One way to increase social welfare in such a design is to make it possible to create purchase transactions that are only worthwhile for miners to include if they actually make the purchase. That is, if the “real” price of MKR falls from 5 to 4.9, and there are 50 traders racing to arbitrage the market maker, and only the first one of those 50 will make the trade, then only that one should pay the miner a transaction fee. This way, the other 49 failed trades will not clog up the blockchain. EIP 86, slated for Metropolis, opens up a path toward standardizing such a conditional transaction fee mechanism (another good side effect is that this can also make token sales more unobtrusive, as similar all-pay-auction mechanics apply in many token sales).
Additionally, there are other inefficiencies if the market maker is the only available trading venue for tokens. For example, if two traders want to exchange a large amount, then they would need to do so via a long series of small buy and sell transactions, needlessly clogging up the blockchain. To mitigate such efficiencies, an on-chain market maker should only be one of the trading venues available, and not the only one. However, this is arguably not a large concern for protocol developers; if there ends up being a demand for a venue for facilitating large-scale trades, then someone else will likely provide it.
Furthermore, the arguments here only talk about path independence of the market maker assuming a given starting price and ending price.
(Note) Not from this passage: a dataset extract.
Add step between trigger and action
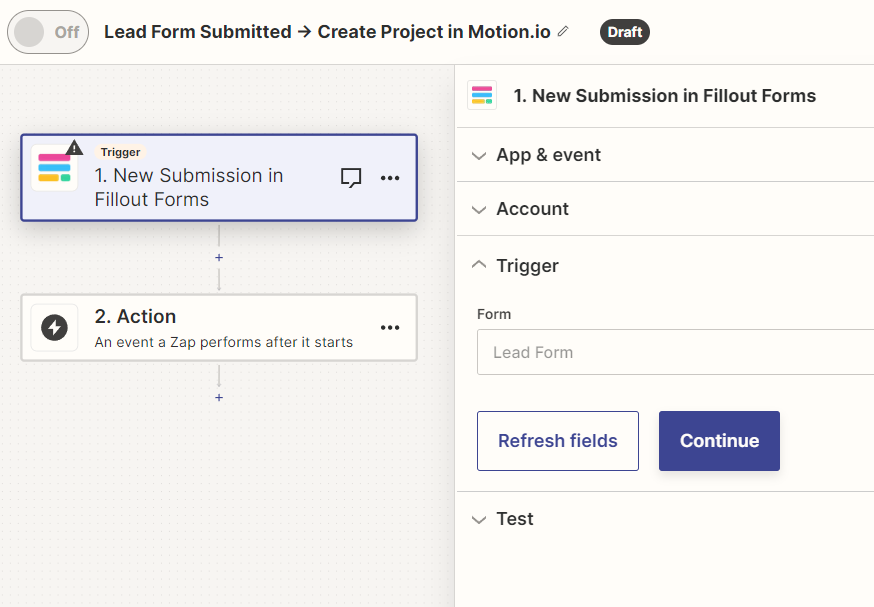Screen dimensions: 874x607 tap(219, 257)
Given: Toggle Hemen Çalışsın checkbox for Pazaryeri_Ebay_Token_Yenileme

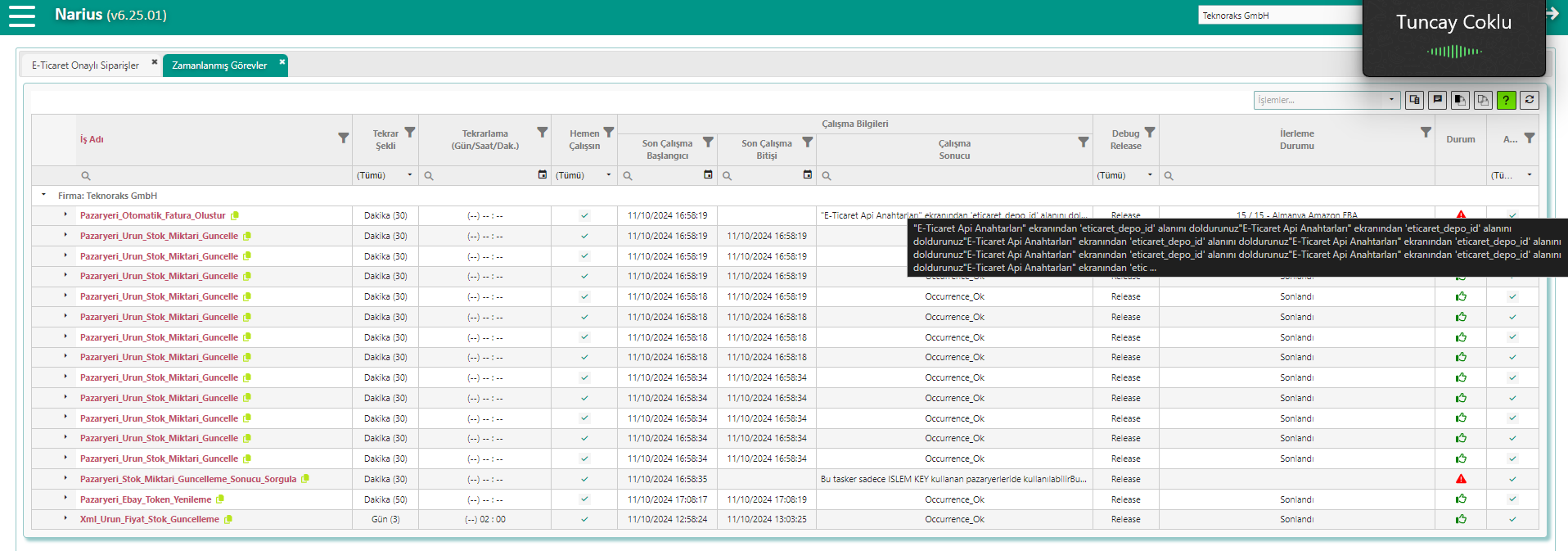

However, because of various psychological effects, as well as multi-equilibrium effects, the ending price is plausibly a function not just of the starting price and recent events that affect the “fundamental” value of the asset, but also of the pattern of trades that happens in response to those events. If a price-dropping event takes place, and because of poor liquidity the price of the asset drops quickly, it may end up recovering to a lower point than if more liquidity had been present in the first place. That said, this may actually be an argument in favor of subsidied market makers: if such multiplier effects exist, then they will have a positive impact on price stability that goes beyond the first-order effect of the liquidity that the market maker itself provides.
There is likely a lot of research to be done in determining exactly which path-independent market maker is optimal. There is also the possibility of hybrid semi-automated market makers that have the same guaranteed-liquidity properties, but which include some element of asynchrony, as well as the ability for the operator to “cut in line” and collect the profits in cases where large amounts of capital would otherwise be lost to miners. There is also not yet a coherent theory of just how much (if any) on-chain automated guaranteed liquidity is optimal for various objectives, and to what extent, and by whom, these market makers should be subsidized. All in all, the on-chain mechanism design space is still in its early days, and it’s certainly worth much more broadly researching and exploring various options.